The position will depend on what nerve is affected. Both comfort and pillowing to be in a neutral position will try to be achieved, as long as it doesn’t induce pain and spasms. Once optimal positioning is achieved, the treatment will depend on how much pain is being experienced. If there is a lot of pain present, the massage will be done as a relaxation massage to help with decreasing the pain. Hydrotherapy can be used, including heat, if there is no swelling present, or cool if swelling is present. Once pain is manageable the massage will change to a more treatment-oriented session. This starts with the unaffected muscles being treated first. That is because the unaffected muscles will be tight, and until they are relaxed and stretched, the affected muscles will not be able to have a chance to contract, as the opposing force will be too strong.
Once the unaffected muscles are relaxed, the affected muscle has stimulating techniques performed on them. This helps to activate the nerve and encourage the nerve to start firing again. These techniques include non-rhythmical, fast-paced techniques, and the use of cool to cold applications. If nerve damage is caused by compression from the muscles, then the muscles will be also treated. If there is severe discomfort (a level of 7 or more on a pain scale from 1-10), the muscle may be only treated on its attachment sites, rather than directly on the muscle belly (the bulk of the muscle). This is to help relax the muscle so it stops putting as much pressure on the nerve, causing pain, which then trigger points can be treated. However, if the nerve is being compressed from scar tissue, due to surgery or fracture in the nearby bone, more fascial work will be done to break apart the scar tissue.
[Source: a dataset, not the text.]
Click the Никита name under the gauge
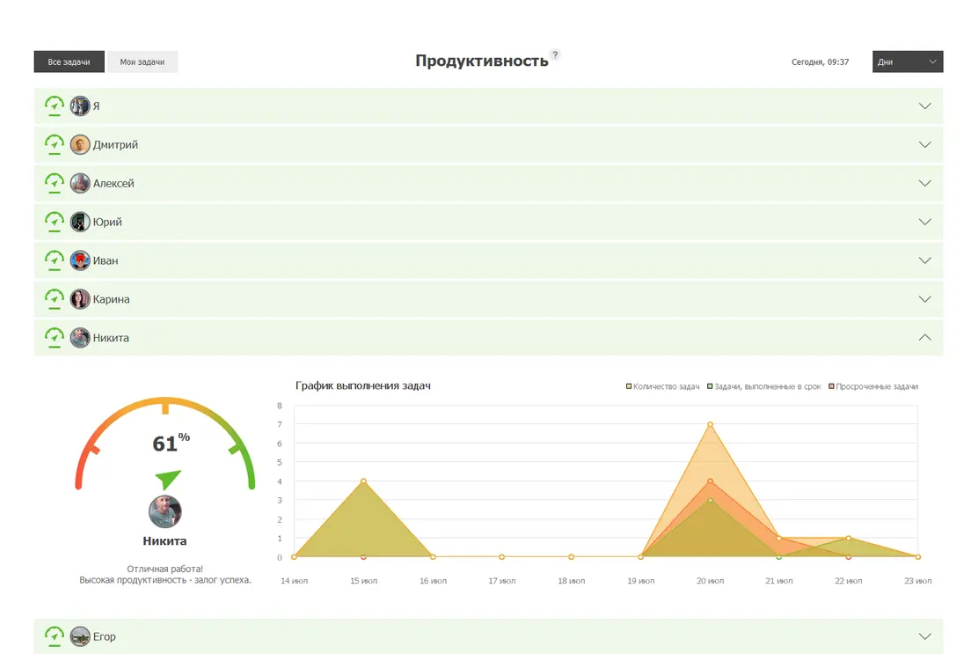Image resolution: width=960 pixels, height=669 pixels. pos(165,541)
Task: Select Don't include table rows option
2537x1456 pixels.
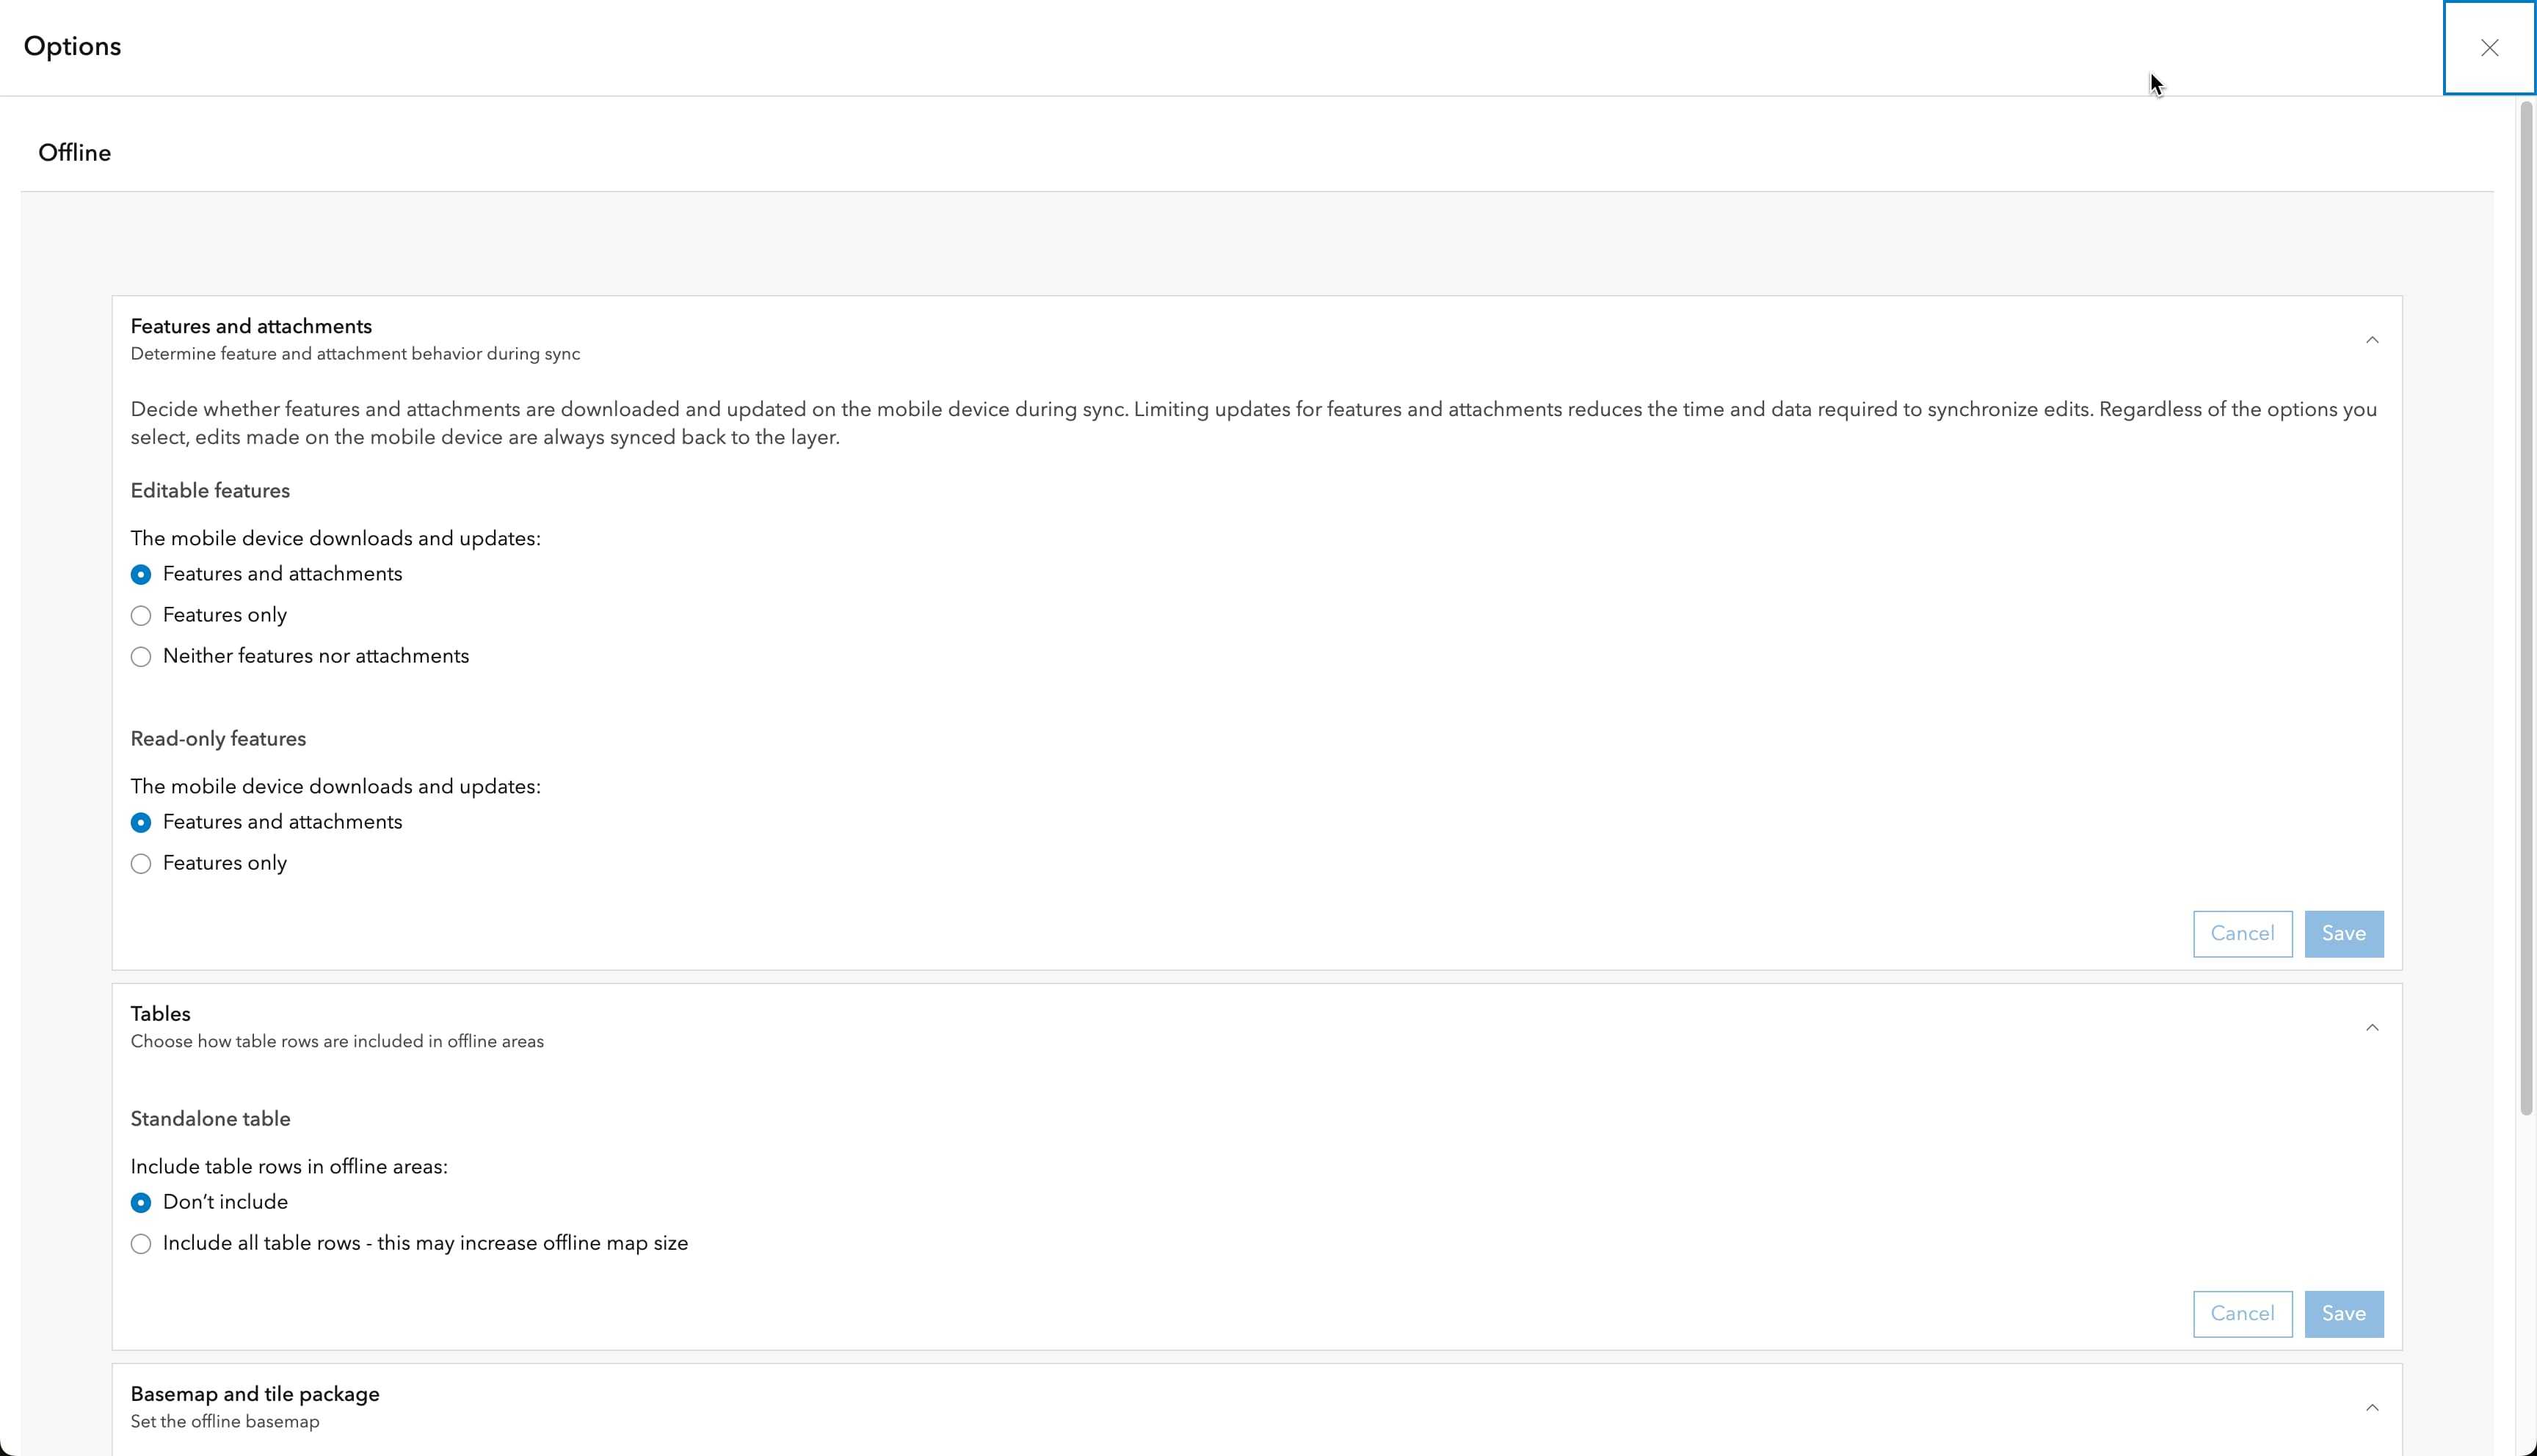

In later treatments, if progression is seen, the range of motion will be introduced. First, it is done passively. This helps with body awareness and getting back the feeling of how to do the movement. Then it will progress to active range of motion, then to resisted range of motion. This is done slowly and will take time to do. Some clients do feel frustrated in doing active range of motion, as it can be a slow process for the nerve to heal and have the signal get to the end of the nerve. Breathing techniques are encouraged, as stress and frustration can make it more difficult to do active motions during the healing process.

Note:

When treating Bell’s Palsy, both the eye and mouth are included in the treatment. When either of these areas are being worked on, the therapist must wear gloves. If both areas are being worked on in the same treatment, the therapist will have to change their gloves, especially when moving from the mouth to the eye. This is to protect the eye from infection and to keep bodily fluids from being transferred from the client to the therapist, or debris (such as oil or lotion) from the therapist’s hand into the eyes or mouth.